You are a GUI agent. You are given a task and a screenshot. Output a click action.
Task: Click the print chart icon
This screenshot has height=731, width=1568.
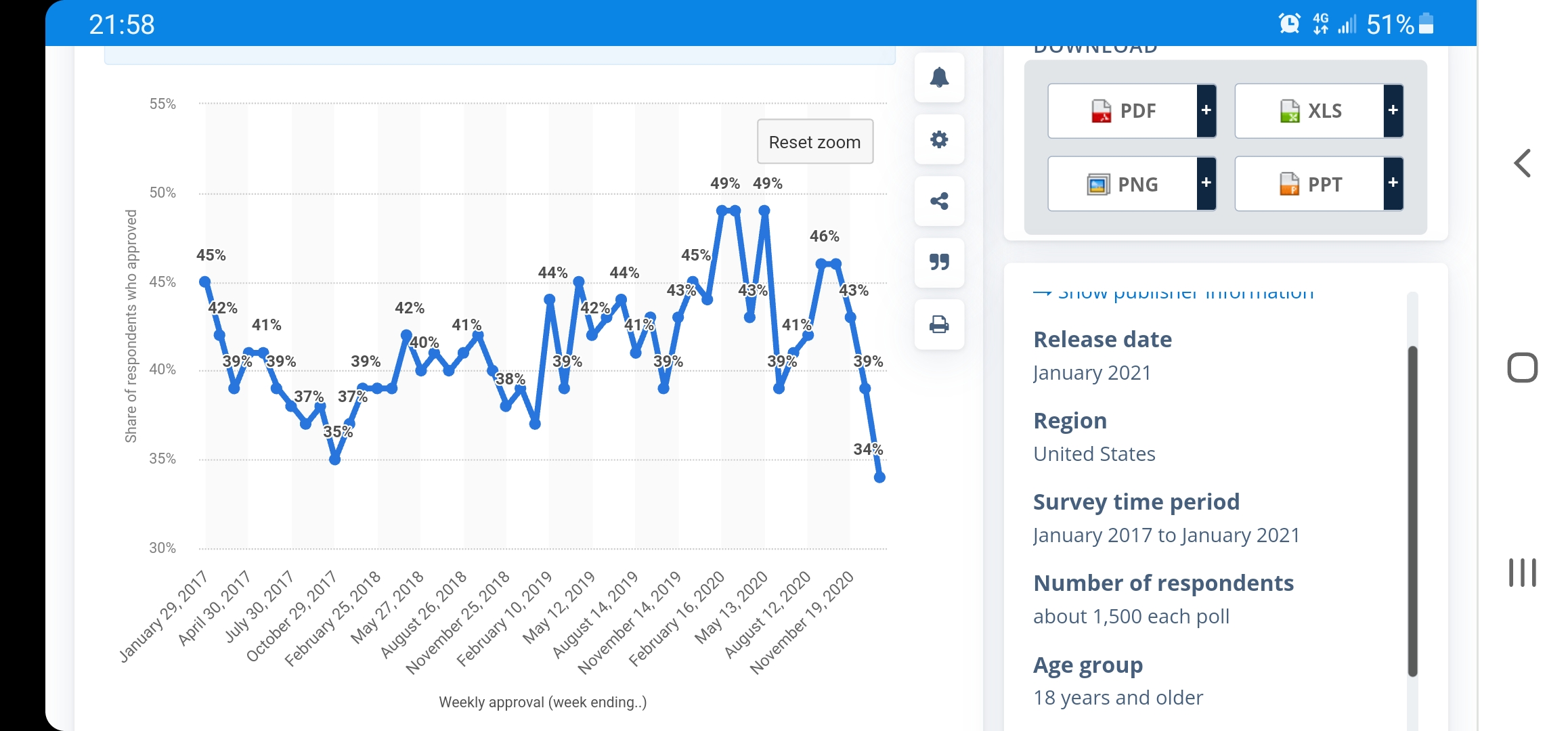(x=939, y=324)
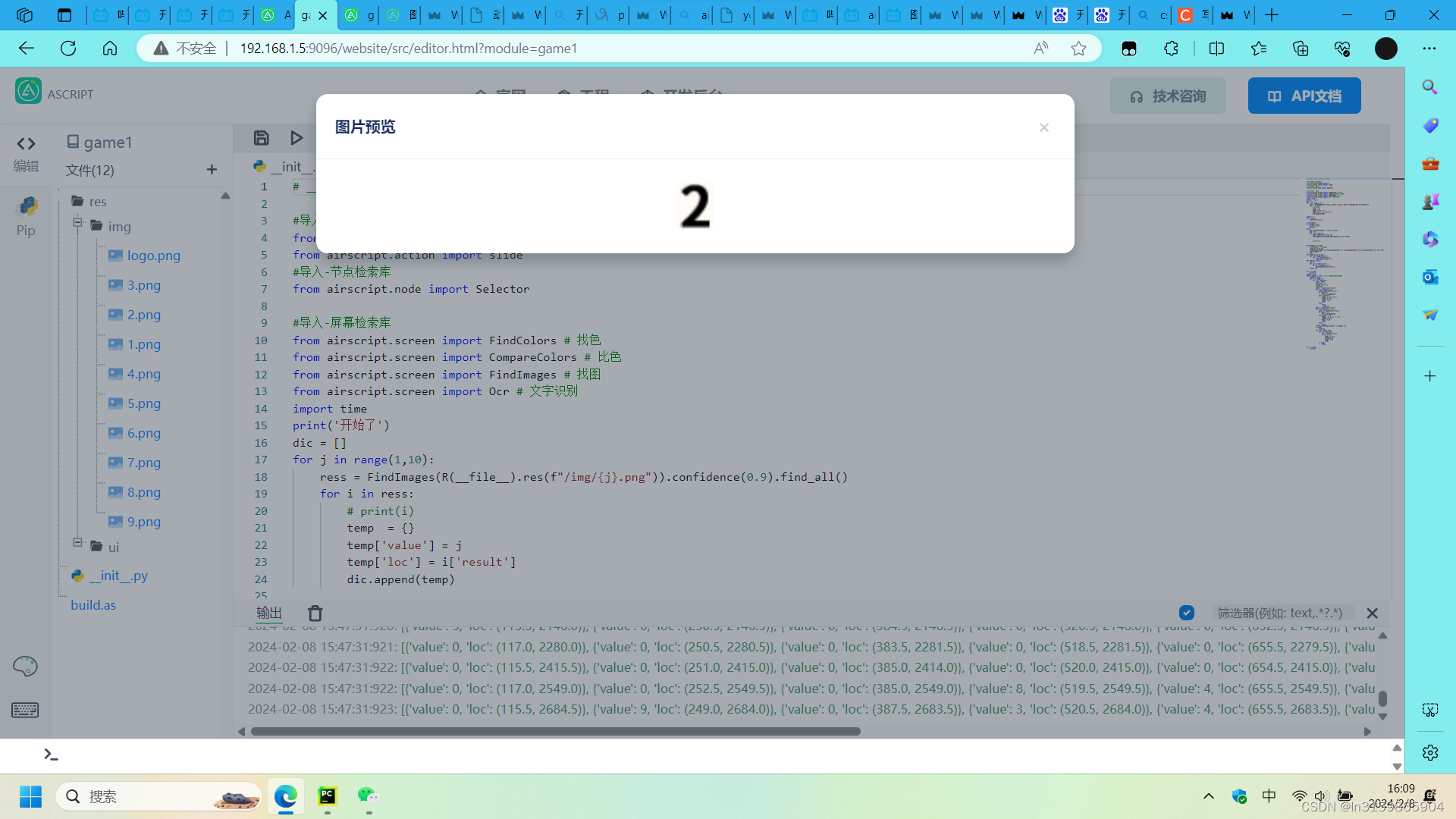This screenshot has width=1456, height=819.
Task: Open PyCharm from the taskbar
Action: point(327,796)
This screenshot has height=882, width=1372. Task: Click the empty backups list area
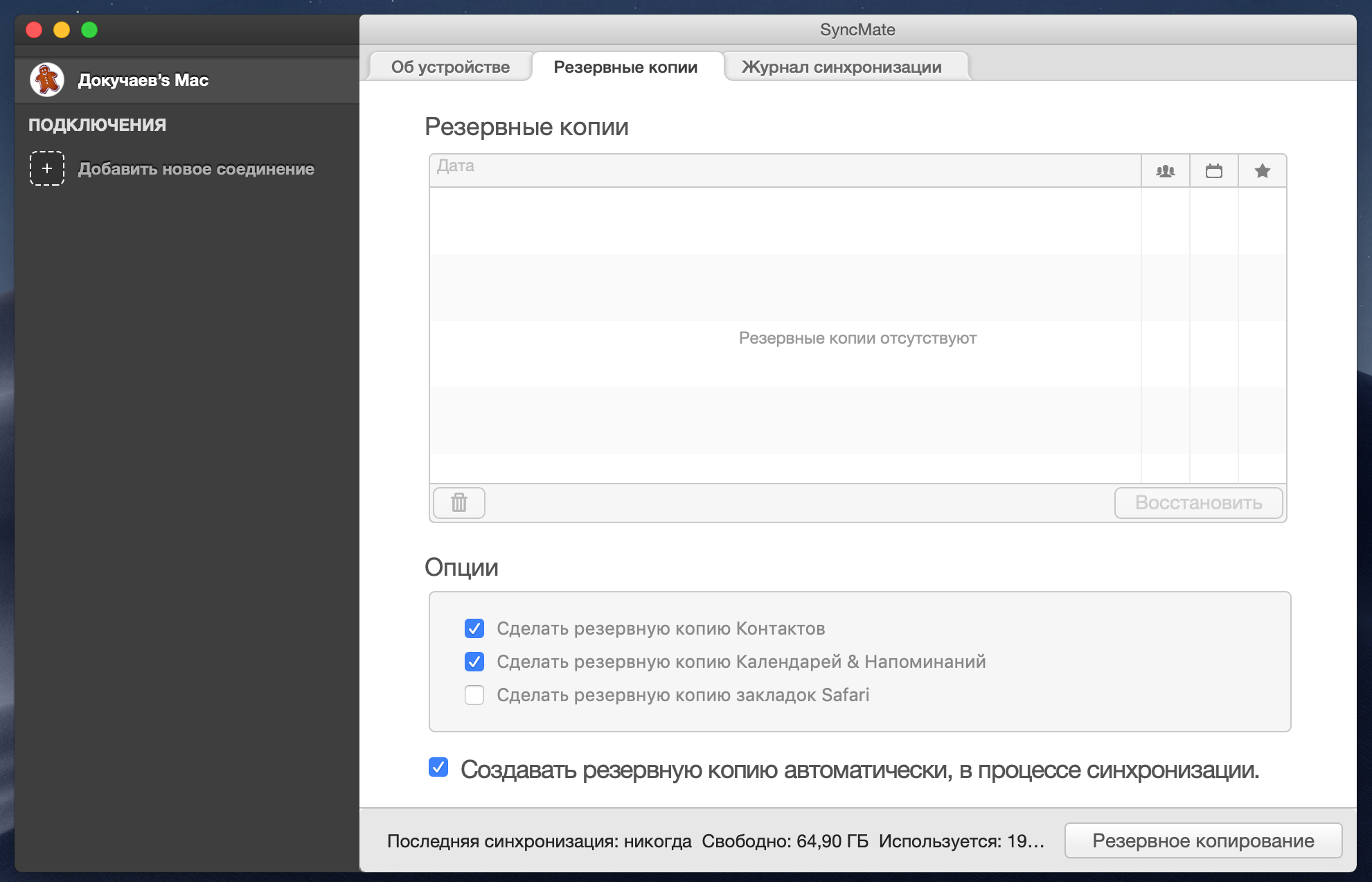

:::

** WORK ITEM **
Output each record verbatim and leave out its pictures.

** WRITTEN SOLUTION **
You are a GUI agent. You are given a task and a screenshot. Output a click action.
Task: Click the print chart icon
This screenshot has height=731, width=1568.
(x=939, y=324)
This screenshot has width=1456, height=819.
Task: Open PyCharm from the taskbar
Action: point(327,796)
This screenshot has height=882, width=1372. Task: Click the empty backups list area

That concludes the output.